Saleem Vaillancourtaz writes in LRB blog about a movie I’d definitely like to see:
‘I always like to say that Iranian cinema emerges out of a thousand years of poetry, and Canadian cinema emerges out of fifty years of discount furniture commercials,’ Matthew Rankin said at a recent screening of his movie Universal Language. I come from both countries, but it’s the furniture gag that struck home. Written by Rankin, Pirouz Nemati and Ila Firouzabadi, the film is set in a version of Canada where the official languages are French and Persian. Buildings are covered with Persian signs (one says ‘Robert H. Smith School’); carts sell cooked beets, an old Iranian staple.
When I spoke with Rankin and Nemati after the screening, they said the movie is neither Iranian nor Canadian (though it’s Canada’s submission for Best International Feature at the Oscars). Nemati, who plays a tour guide showing visitors around Winnipeg (‘this is one of the first residential structures in the historic beige district’), recalled the praise offered by one ‘Iranian grandma’ at a Toronto screening. ‘She wasn’t a cinephile, but she said she just felt the film,’ that it connected people during a time of ‘distance’. Universal Language is not didactic, Rankin said, but ‘the experience of watching it does propose a way of looking at the world, and I think that’s what people respond to.’[…]

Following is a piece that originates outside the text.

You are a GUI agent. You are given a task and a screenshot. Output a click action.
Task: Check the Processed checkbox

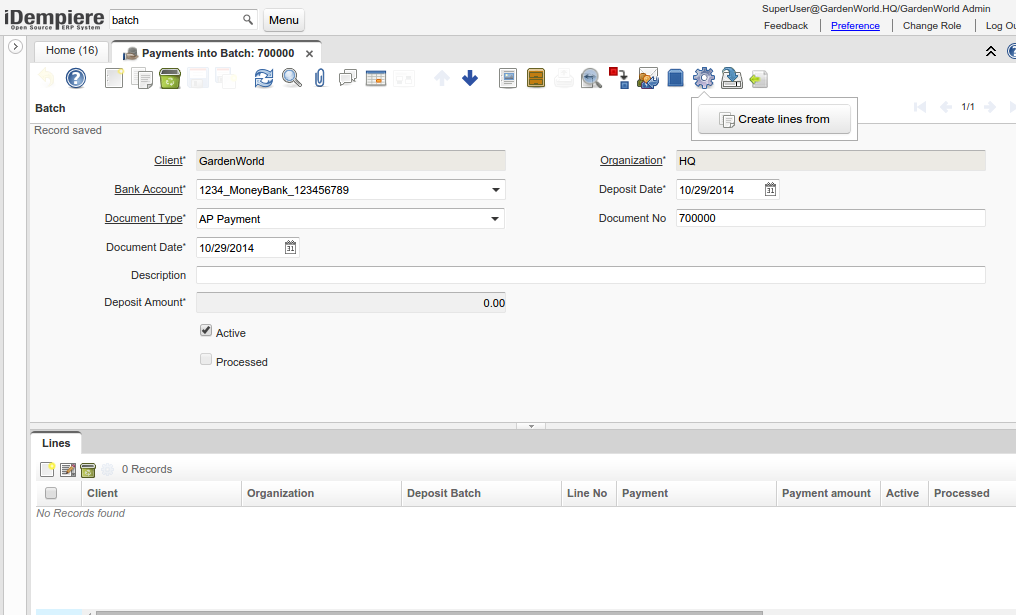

‘I liked that there was this strange echo on the other side of the world,’ he said, between his family’s history and Iranian cinema. I suggested that Universal Language speaks to the strand in Iranian culture that uses the particular to speak to the universal. The ‘Iranian-ness’ in the film ‘is not really Iranian-ness’, Nemati replied. He mentioned the Saadi poem at the entrance to the United Nations building in New York. ‘Persian poetry became universal because it wasn’t Iranian any more,’ he said. ‘Winnipeg, in Persian, loses itself and finds itself again.’
According to Rankin, the film inhabits ‘this new third space … at the confluence of different stories and experiences and understandings and baggage, and that’s what’s fun about the movie. It doesn’t belong in one Tupperware container that is sealed off from all other Tupperware containers.’
An Iranianized version of Canada — what a great concept for a movie!